Tras decir eso, el herrero ignoró a Angus y empezó a martillar. Angus se dio cuenta de que no lograría averiguar nada más. Para un extranjero, Guldwyn era, como todos los habitantes de Wigaldinghus, impenetrable como las piedras.
Se fijó en ella, pero se marchó rápido de vuelta a la casa de sus padres, de la que al parecer casi nunca salía. Había dejado algo de parte de su padre para Guldwyn. Vio su rostro como quien ve la aparición de una curiosa y bella alimaña a la entrada de una caverna, furtivamente, en un rincón del bosque. Logró retener su mirada, vio sus grandes ojos azules, casi grises, apagados, el extraño gesto que recorría su rostro, en el que leyó amargura.
En sucesivas visitas al herrero, Angus aprendió junto a los zagales a hervir cáscaras de nuez para teñir la lana, a enrollar la cera de los panales para hacer velas y a obtener musgo para limpiarse; ésa era una de las tareas a las que más tiempo dedicaban.
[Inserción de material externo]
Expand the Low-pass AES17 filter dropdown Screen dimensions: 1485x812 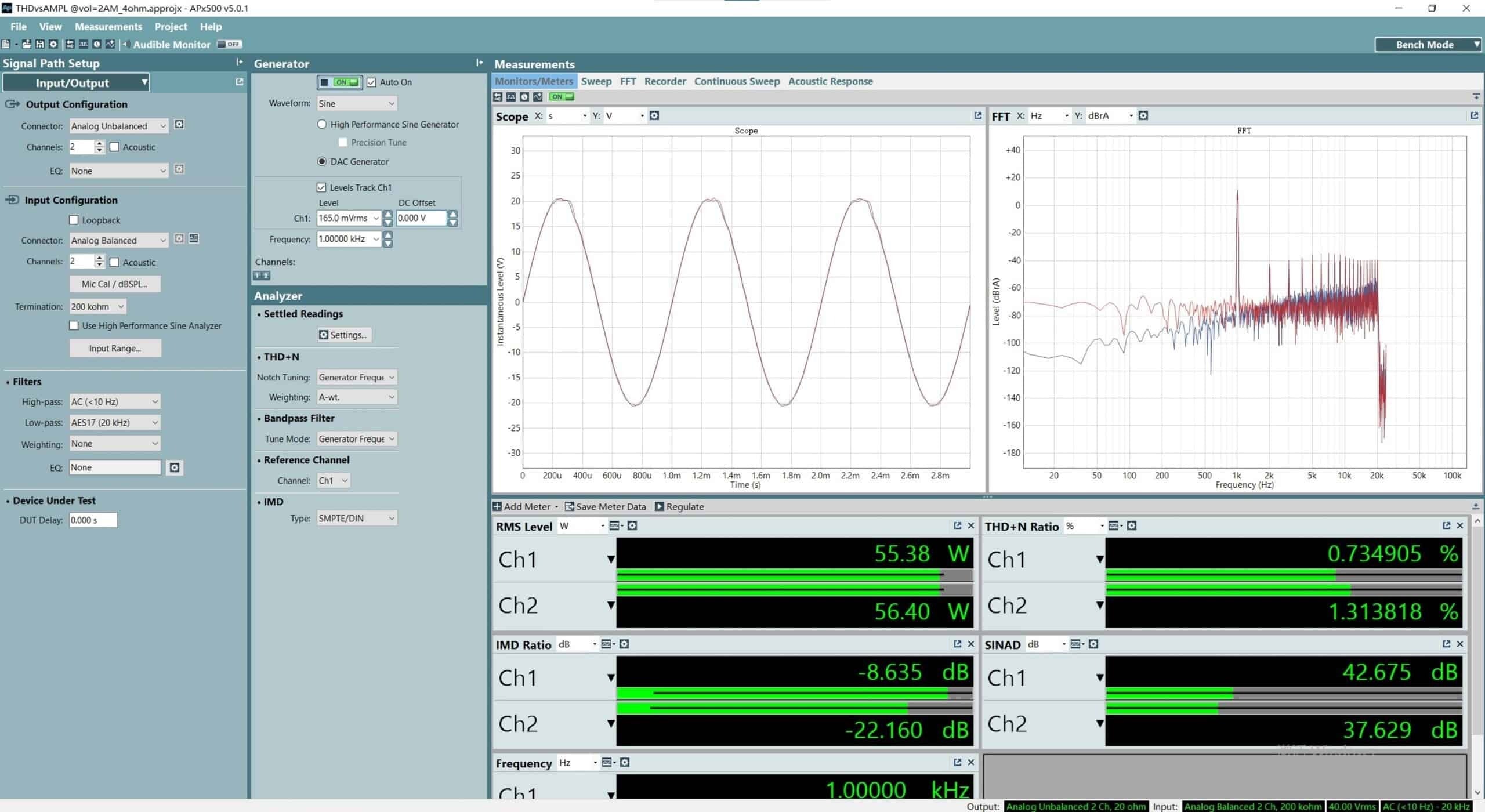(x=114, y=422)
Durante el otoño, los enviaban a los bosques del sureste, para recolectar toda clase de plantas, hongos y remedios. Gracias a esa clase de incursiones, Angus aprendió a distinguir la oreja de Loki del pie de trasgo, dos setas que se parecían mucho y que, sin embargo, deparaban una suerte muy diferente a quien se atrevía a comerlas. Pero el tiempo pasó y Angus no volvió a verla. No sabía por qué, pero quería saber quién era esa joven en realidad.